How leadership training can help secure the future of farming

Some of the biggest organisations in farming have come together to raise awareness of leadership training across the industry.

Now in its second year, the #AgriLeadershipWeek social media campaign will run between 16-20 May, with the groups eager to improve attitudes towards leadership within the industry.

See also: Learn more about the ongoing transition of agriculture

They believe such training is undervalued in agriculture and horticulture, with more emphasis given to technical knowledge, and a perception that training is too expensive and time-consuming, and delivers a low return on investment.

But analysis of two AHDB leadership training programmes found it could be a sound investment, with attendees estimated to have achieved a return of £13 in business gains for every £1 spent.

With industry data suggesting less than 35% of UK farmers have any formal management training, more is needed, say the groups involved in #AgriLeadershipWeek.

The campaign is targeting both current and aspiring leaders in farming.

Throughout the week, each organisation will share on social media the success stories of farmers and people working in the industry who have flourished thanks to management courses, and show ways to get involved.

Up to £2,000 for ‘snapshot study’

 To mark the start of #AgriLeadershipWeek, The Farmers Club Charitable Trust (TFCCT) is offering £40,000 of research funding to explore the future prospects for farming.

People working in agriculture or allied industries can apply for between £1,000-2,000 to complete a “snapshot study” based on a specific theme.

The themes are:

  • Bringing technology to the industry
  • Farming practices of the future
  • Feeding the world (increasing production and reducing waste)
  • Educating future farmers, growers and consumers
  • Self-sufficiency in food production from UK agriculture.

The application window is open from 16-27 May.

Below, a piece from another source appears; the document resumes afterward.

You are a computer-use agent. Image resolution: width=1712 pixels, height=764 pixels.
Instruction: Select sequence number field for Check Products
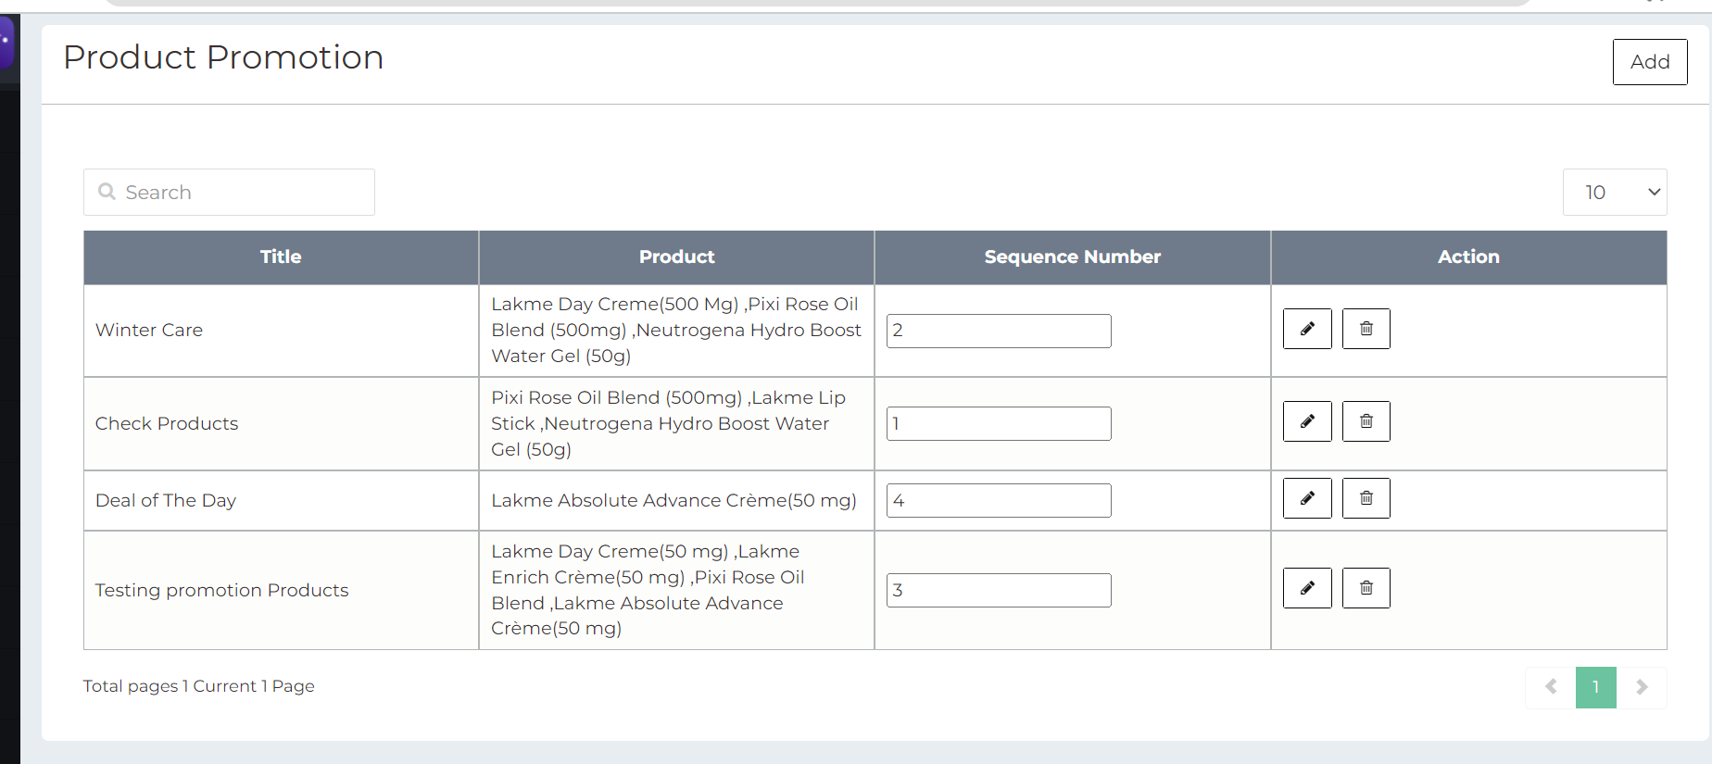[998, 423]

Applicants are required to submit a one-minute video explaining what they intend to study and why. If successful, the funds must be used to study the subject and present a three-minute video to explain the main findings.

For full details on how to apply, visit The Farmers Club Charitable Trust website.

TFCCT ambassador Lisa Turner said: “This is a really exciting initiative to be added to #AgriLeadershipWeek.

Celebrating our 40th year in this way highlights the importance of the trust’s commitment to support training and education within the industry.” 

Responsibility

Izak van Heerden, AHDB senior knowledge exchange manager, says everyone can be a leader, and the farming industry needs people to take up the responsibility now.

“Farming is going through a period of unprecedented change, and it will be good leadership that will steer the industry through to the future,” he says.

“Fortunately, you don’t need a fancy title or office to be a leader. We can all be leaders in our businesses and roles. All it takes is the right mindset and some practice.”

Lincolnshire farmer Meryl Ward, who is a trustee of The Farmers Club Charitable Trust, agrees there are opportunities for leadership development at every level, which can change an individual’s career, life and business in many positive ways

“Strong leadership is needed to drive change in small and large businesses on farm and through the supply chain, and everyone can play a part,” she says.

“We hope to break down some of the barriers to accessing these opportunities, and to encourage everyone to progress their own leadership journey.”

Make a pledge

NFU president Minette Batters has thrown her support behind the campaign. “It is all about raising awareness of what leadership means to you, your business and your employees,” she says.

“This year we are asking everybody to commit to a pledge about what you are going to do to raise your level of leadership – whether that be listening to a podcast, reading a book, or going on a course.

“Please put it on social media as to what you are doing and let’s raise the profile of leadership and the importance of skills going forward.”

Make Your Pledge graphic

Case study: Finding the key to successful leadership

Farm vet Navaratnam Partheeban says he benefited greatly from taking part in the Oxford Farming Conference’s (OFC) Emerging Leaders programme.

“One thing that was really brilliant was learning what a leader should be,” he says. “I had this assumption it is somebody with a strong opinion, strong-minded and very forceful.”

But Mr Partheeban realised a good leader shows understanding and is able to adjust their approach based on the different people they are managing.

Navaratnam Partheeban  in shed with cows

Navaratnam Partheeban © Navaratnam Partheeban

“When you are trying to lead many, many different types of people, you can’t be one type of leader that appeals to everybody,” he says.

Since taking part in the programme in 2020, Mr Partheeban has been awarded a Nuffield farming scholarship to examine diversity and inclusion in agriculture, and this year joined the OFC board of directors.

The vet says leadership is not learned instantly and is something people grow into.

“Take the time to talk to others, spend time with people, learn other things and gain confidence in yourself, in your own abilities.”

#AgriLeadershipWeek partners

The Farmers Club Charitable Trust, the Institute of Agricultural Management, AHDB, Nuffield Farming Scholarships, The Worshipful Company of Farmers, Council for the Awards of the Royal Agricultural Societies, Management Development Services, NFU, the Institute for Agriculture and Horticulture, Agricultural Universities Council UK, Oxford Farming Conference Inspire Programme.